Beghe released two albums, Francesca Beghe (1991) and Dreamworld (2006) and her songs have been recorded by recording artists Kimberly Scott, Irma Thomas (No Use Talkin was in the film, Double Jeopardy), and Fernando Saunders, among others.

Names on a Wall (written and performed by Beghe), about the Vietnam War Memorial Wall in Washington D.C., was featured in an anti-war video produced by the group Veterans for Peace.

While Beghe was working on her second album (produced by Glen Ballard), her record label SBK became EMI and subsequently the album was never released. In 2006 she released Dreamworld, which she described as "a 2½ year labor of love. I was fortunate to work with an amazing group of musicians and technicians to hone and polish every song until it felt just right."

"Trust in Me", (co-written by Beghe, Charlie Midnight, and Marc Swersky), was originally recorded as a duet by Joe Cocker and Renee Geyer on his album, Unchain My Heart in 1987. However, "Trust in Me" was selected for The Bodyguard Soundtrack of the 1991 film, The Bodyguard, as one of the songs on the album as Kevin Costner, its star, was a Joe Cocker die-hard fan. It was then recorded as a duet featuring (Cocker and Sass Jordan).

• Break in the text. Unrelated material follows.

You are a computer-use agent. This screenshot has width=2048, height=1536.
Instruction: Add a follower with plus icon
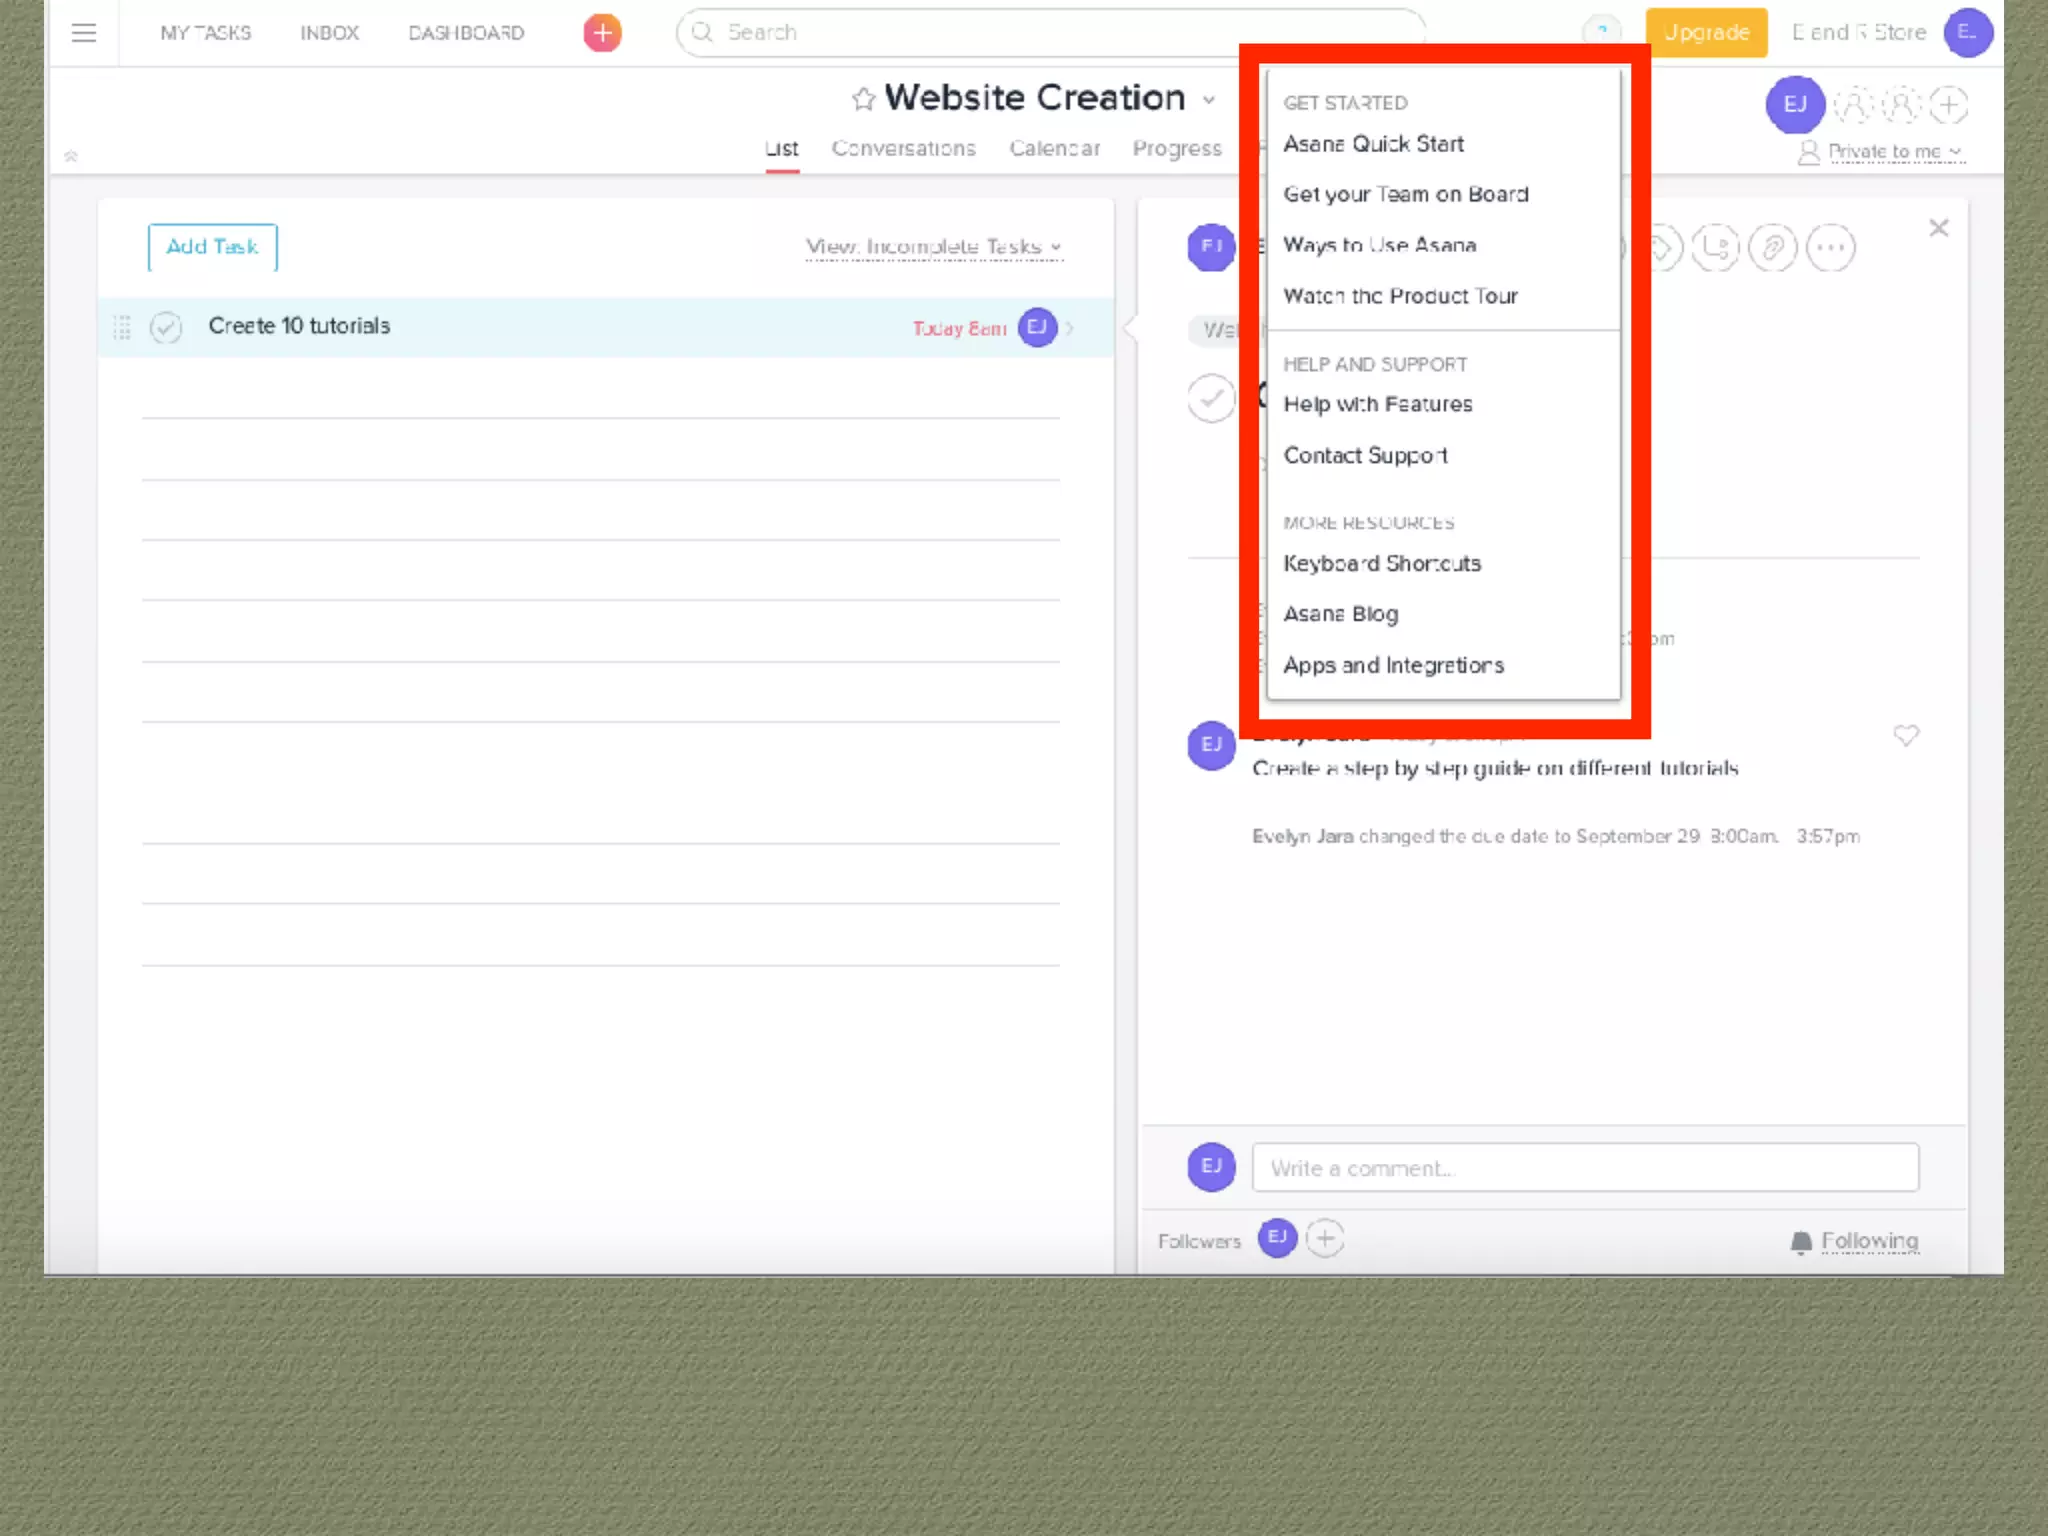point(1325,1239)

The Soundtrack album became the best-selling of all time with sales of 45 million copies worldwide, and the 15th best-selling album in the United States. It peaked at No. 1 on Billboard in 1992. The soundtrack went on to win the Grammy Award for Album of the Year and, in November 2017, was certified 18×platinum by the Recording Industry Association of America.

== Discography ==

| Year | Album | Song | Artist | Credit |
| 1987 | Unchain My Heart | "Trust in Me" | Joe Cocker/Renee Geyer | Songwriter |
| 1991 | Francesca Beghe |  | Francesca Beghe | Songwriter, performer |
| 1992 | The Bodyguard Soundtrack/The Bodyguard (film) | "Trust in Me" | Joe Cocker/Sass Jordan | Songwriter |
| 1993 | Spin | Come a Little Closer | Fernando Saunders | Songwriter |
| Spin | The Fire Keeps Burning | Fernando Saunders | Songwriter |
| 1997 | The Story of My Life | No Use Talkin' | Irma Thomas | Songwriter |
| 1998 | Kimberly Scott | Let Your Spirit Fly | Kimberly Scott | Songwriter |
| 2006 | Dreamworld |  | Francesca Beghe | Songwriter, performer |

==Early life==
Beghe was born to parents, Renato and Bina (née House) Beghe in Manhattan, New York. Her father, Renato, was a Judge who had served on the Tax Court since his appointment by President George H. W. Bush, on March 26, 1991. Beghe studied classical piano and sang in a church choir as a child, citing musical influences as Carole King, Yes, and Elton John. She attended the University of Chicago.

==Family==
Beghe's great-grandfather was Charles S. Deneen, a two-term governor of Illinois and one-term U.S. Senator in the late 1920s. Actor Jason Beghe, who portrays Hank Voight in the NBC TV series Chicago P.D., is her brother.